I tried decreasing the TimeBetweenLocalCheckpoints and increasing NoOfFragmentLogFiles still the same result (after restarting the cluster with --initial).

---Config file---
# Options affecting ndbd processes on all data nodes:
[ndbd default]
NoOfReplicas=1 # Number of replicas (This must match the number of data nodes!!!)
DataMemory=38000M # How much memory to allocate for data storage
IndexMemory=9000M # How much memory to allocate for index storage
# For DataMemory and IndexMemory, we have used the
# default values. Since the "world" database takes up
# only about 500KB, this should be more than enough for
# this example Cluster setup.
Diskless=1
TimeBetweenLocalCheckpoints=5
NoOfFragmentLogFiles=100

[tcp default]
#portnumber=2202 # This the default; however, you can use any port that is free
# for all the hosts in the cluster
# Note: It is recommended that you do not specify the port
# number at all and allow the default value to be used instead

# Management process options
[ndb_mgmd]
hostname=192.168.42.91 # Hostname or IP address of management node
datadir=/var/lib/mysql-cluster # Directory for management node log files

# First Data Node (ID=2 because the management node autmatically obtains ID=1)
[ndbd]
Id=2
hostname=192.168.42.91
datadir=/usr/local/mysql/data

# MySQLD Processing Nodes (workhorses) - Defining 4 will allow 4 to join the cluster
# from any location on the network. We use 4 because our data nodes also have
# mysqld running, so we are going to use them to process as well.
[mysqld]
[mysqld]
[mysqld]
[mysqld]

========================================

I need help to see if this high insert rate is something the cluster can not support or if I am doing something wrong.

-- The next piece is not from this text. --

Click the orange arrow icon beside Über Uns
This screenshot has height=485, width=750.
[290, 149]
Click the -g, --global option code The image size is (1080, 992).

any pointers would be appreciated.

thanks
Nishant

Johan Andersson said...

hi,
sorry for my late comment..

I do recommend that you get a config from http://www.severalnines.com/config

It will set redo log and redo buffer correctly.

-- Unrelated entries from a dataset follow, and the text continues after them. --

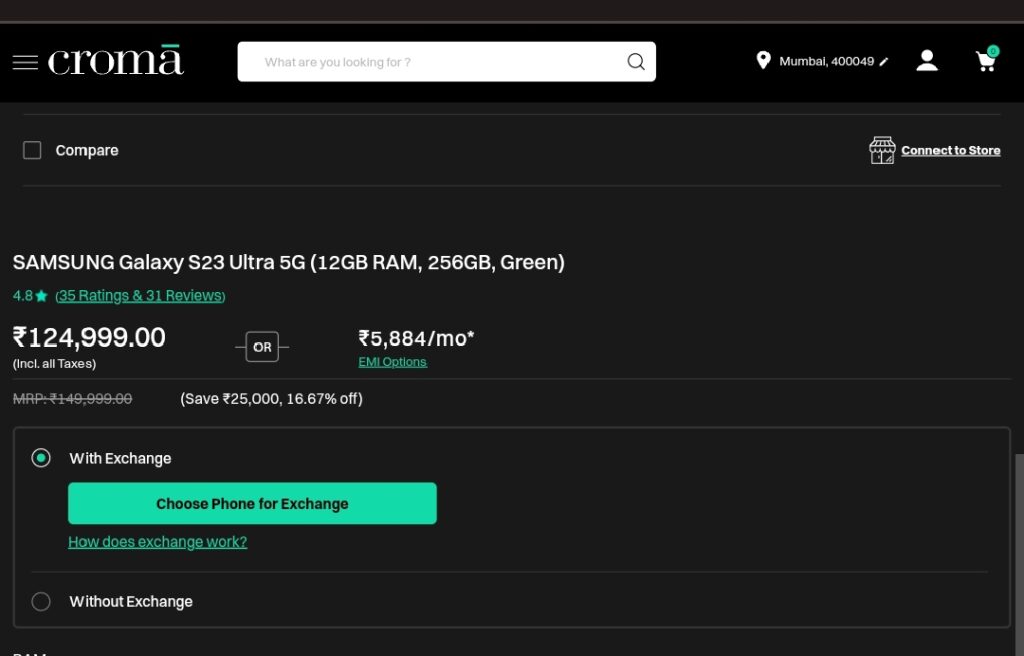Open the user account icon

(927, 61)
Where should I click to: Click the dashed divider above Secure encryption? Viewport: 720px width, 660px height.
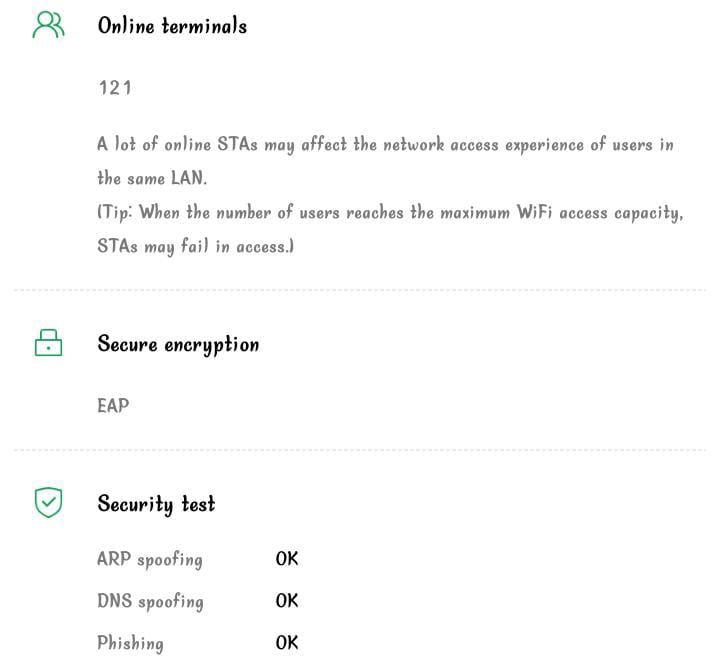(360, 291)
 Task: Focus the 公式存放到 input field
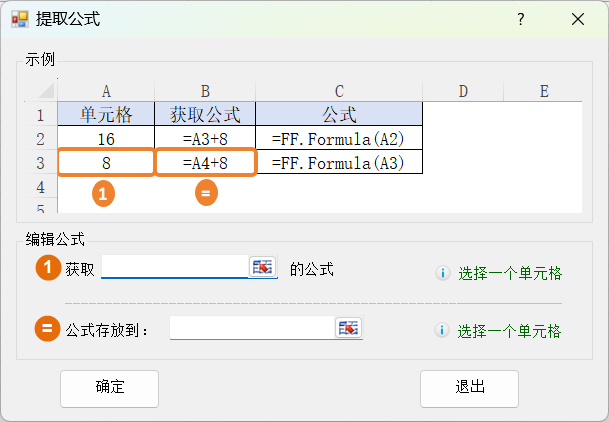[x=251, y=328]
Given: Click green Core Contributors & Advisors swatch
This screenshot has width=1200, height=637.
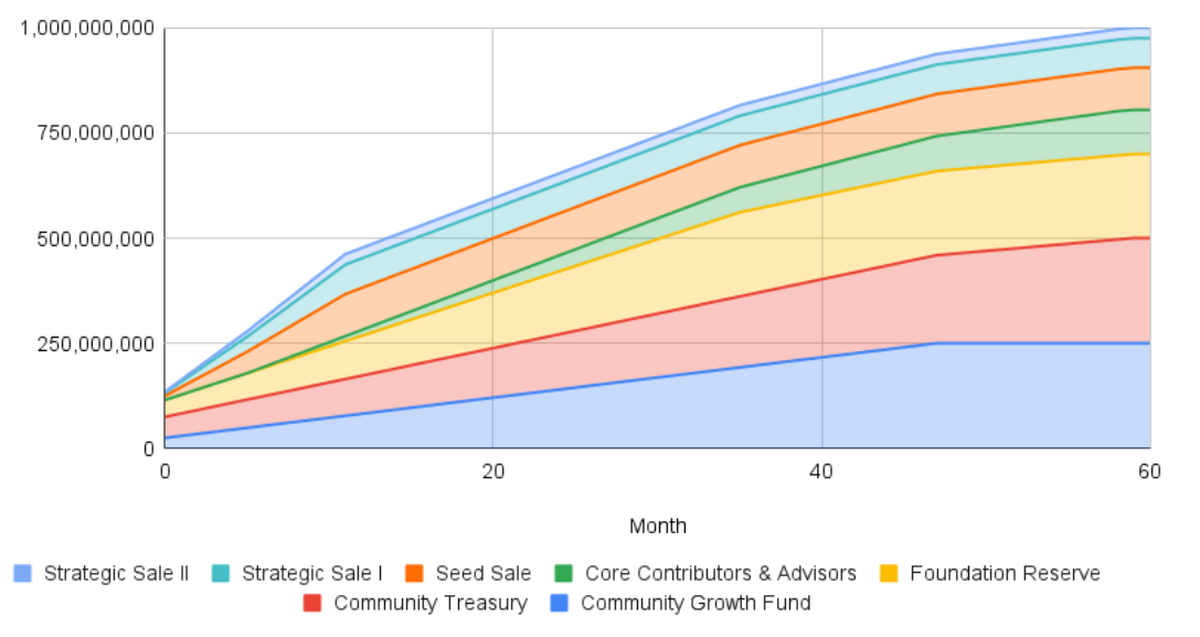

If the problem still persist, get faster disks or increase number of data nodes to spread the load on!

good luck!

Johan Andersson said...

I was a bit quick - i see you run diskless=1, interesting..

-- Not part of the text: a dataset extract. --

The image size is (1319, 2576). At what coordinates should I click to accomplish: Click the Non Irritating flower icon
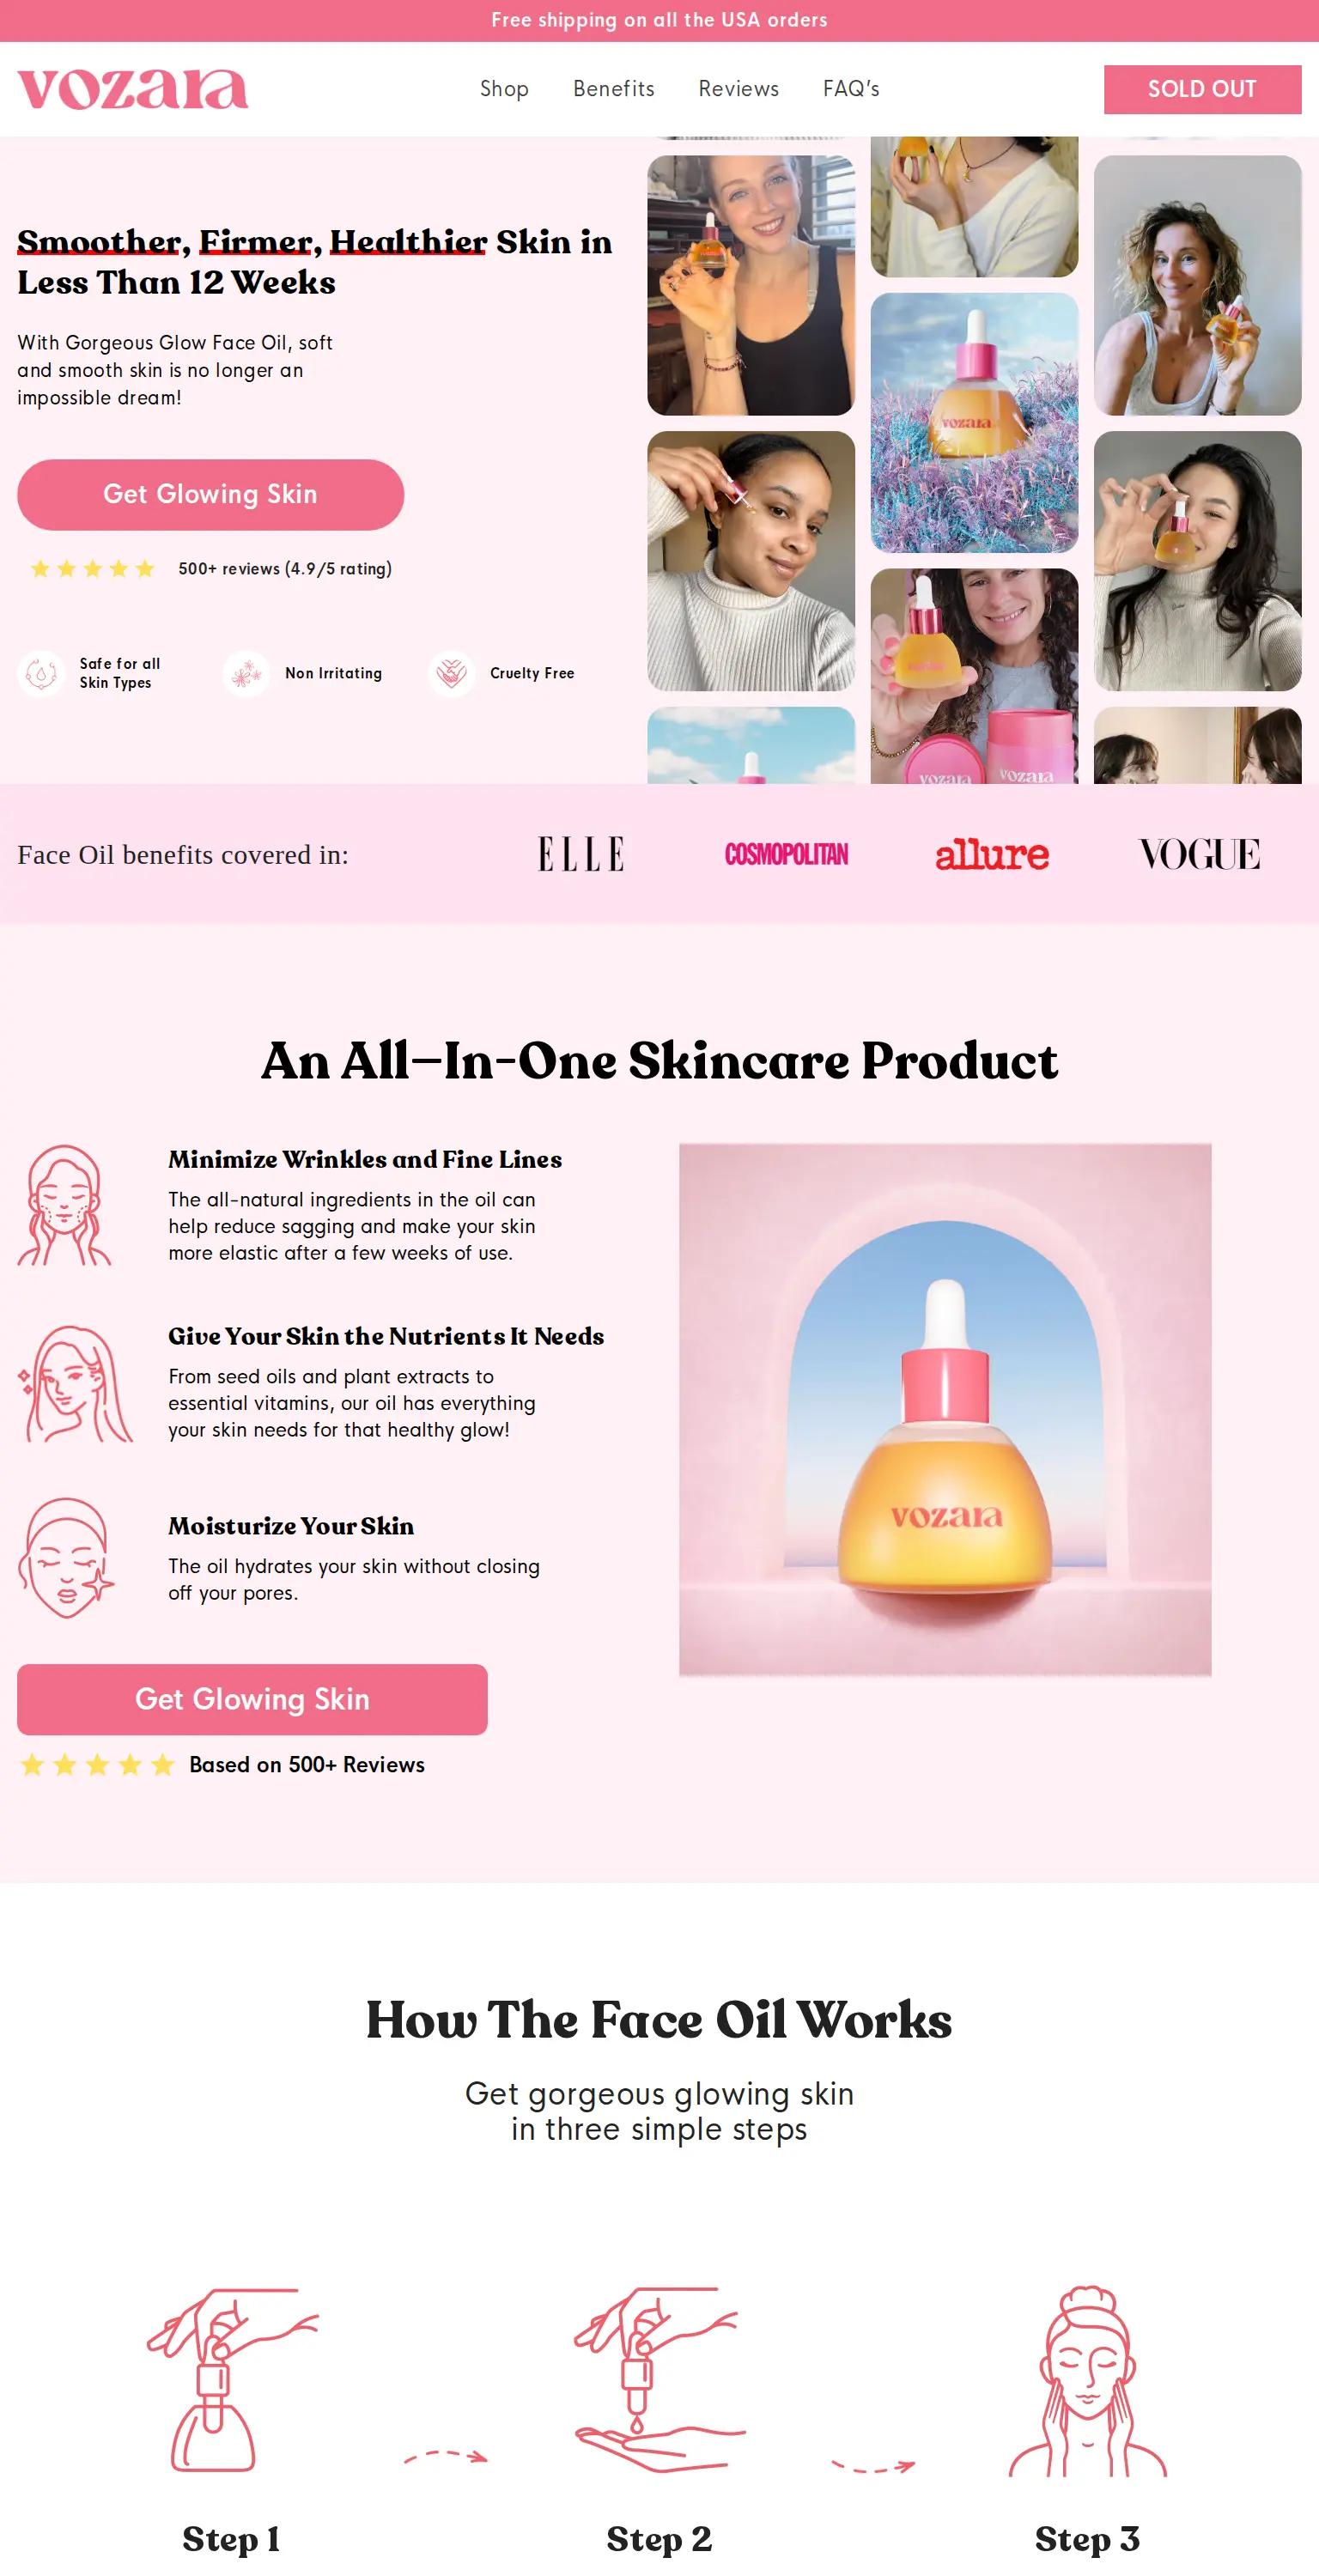(x=246, y=673)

Please try to create the table(s) as:

set ndb_table_no_logging=1;
//create your tables
set ndb_table_no_logging=0;

With the diskless=1, the data nodes will still do the LCP + REDO except the last step which is to write to disk. I need to check how you could get the error without touching the disk.

The disk is better avoided with ndb_Table_no_logging=1 than diskless=1, as the LCP + REDO code will not be executed.